** TASK **
Look for the word "pixels" in the entries and copy each line where it appears.
━━ INFORMATION PROVIDED ━━
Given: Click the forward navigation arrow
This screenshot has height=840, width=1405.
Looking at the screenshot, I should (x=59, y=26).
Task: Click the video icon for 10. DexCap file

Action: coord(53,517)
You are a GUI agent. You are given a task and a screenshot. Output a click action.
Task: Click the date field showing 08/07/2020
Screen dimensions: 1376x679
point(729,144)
━━━
━━ INFORMATION PROVIDED ━━
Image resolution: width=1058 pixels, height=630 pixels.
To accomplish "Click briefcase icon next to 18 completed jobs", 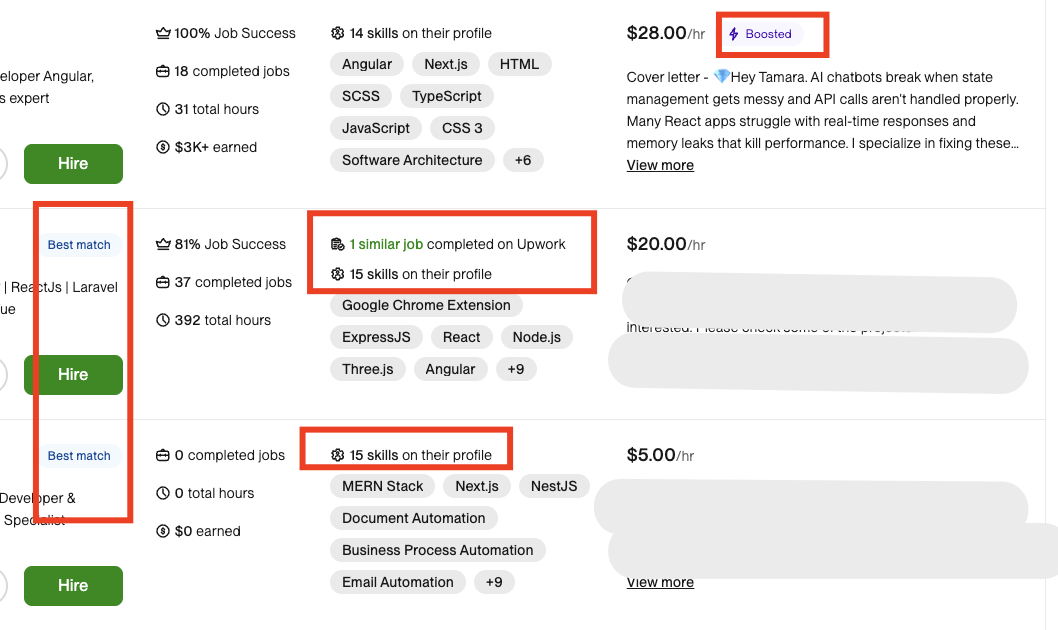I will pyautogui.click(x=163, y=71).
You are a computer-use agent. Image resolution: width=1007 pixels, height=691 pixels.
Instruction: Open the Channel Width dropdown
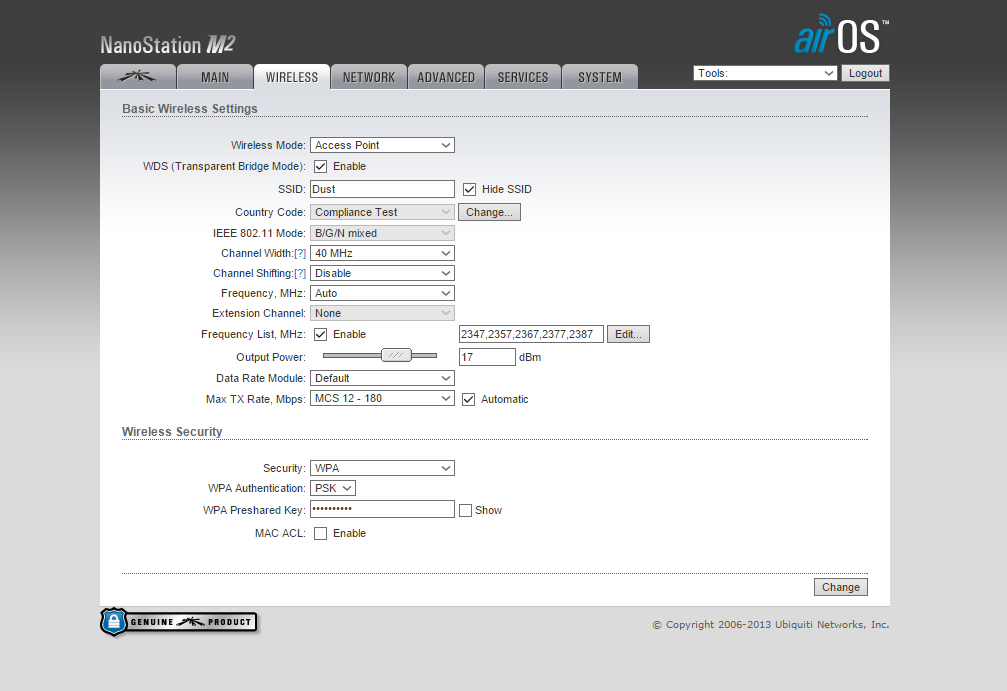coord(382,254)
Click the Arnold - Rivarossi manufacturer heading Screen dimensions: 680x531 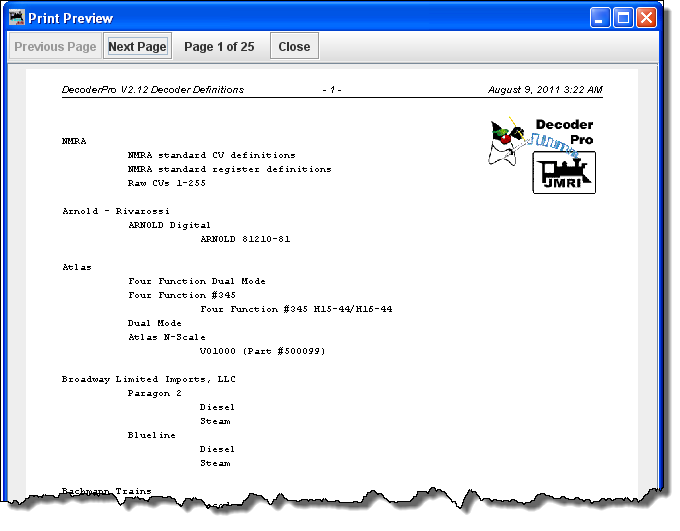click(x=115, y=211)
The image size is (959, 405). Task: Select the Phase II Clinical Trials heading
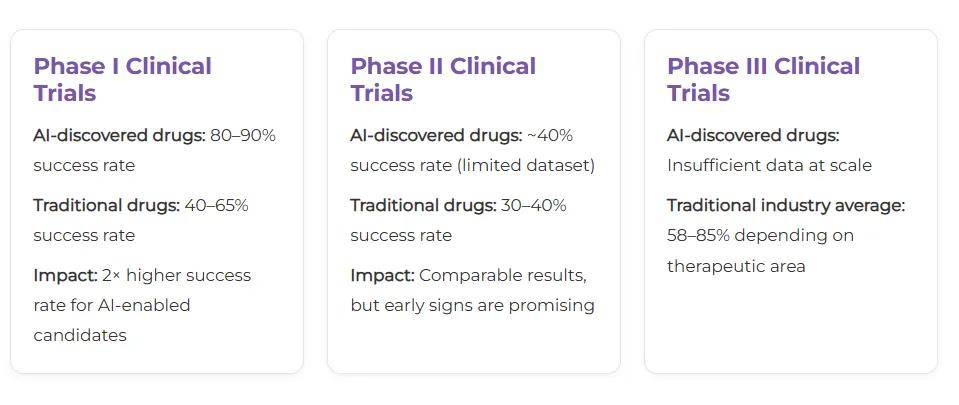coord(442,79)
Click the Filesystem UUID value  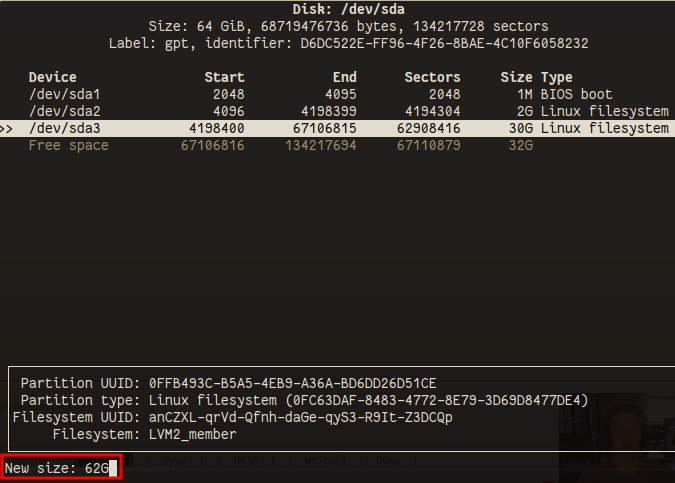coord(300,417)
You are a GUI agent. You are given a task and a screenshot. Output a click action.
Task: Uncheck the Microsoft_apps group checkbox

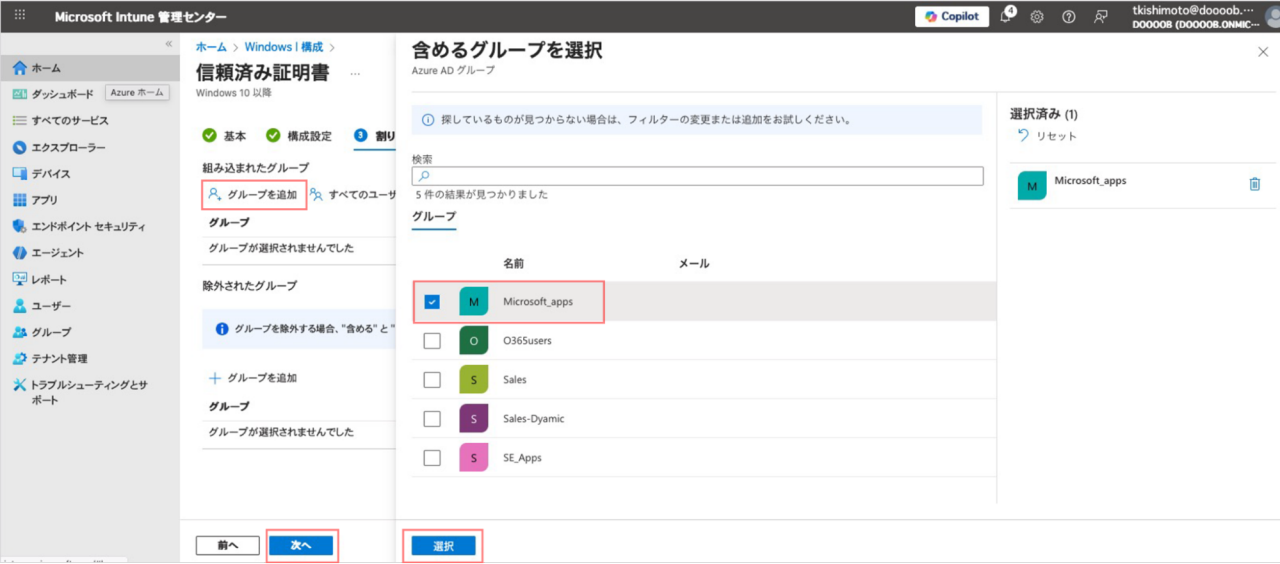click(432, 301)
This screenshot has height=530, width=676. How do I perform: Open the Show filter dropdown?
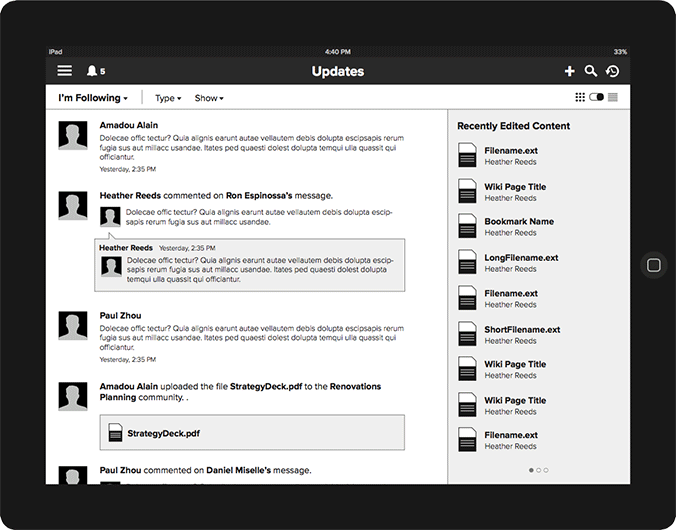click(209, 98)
━━━
** EXERCISE RESPONSE **
Image resolution: width=1058 pixels, height=630 pixels.
You are a computer-use agent. Image resolution: width=1007 pixels, height=691 pixels.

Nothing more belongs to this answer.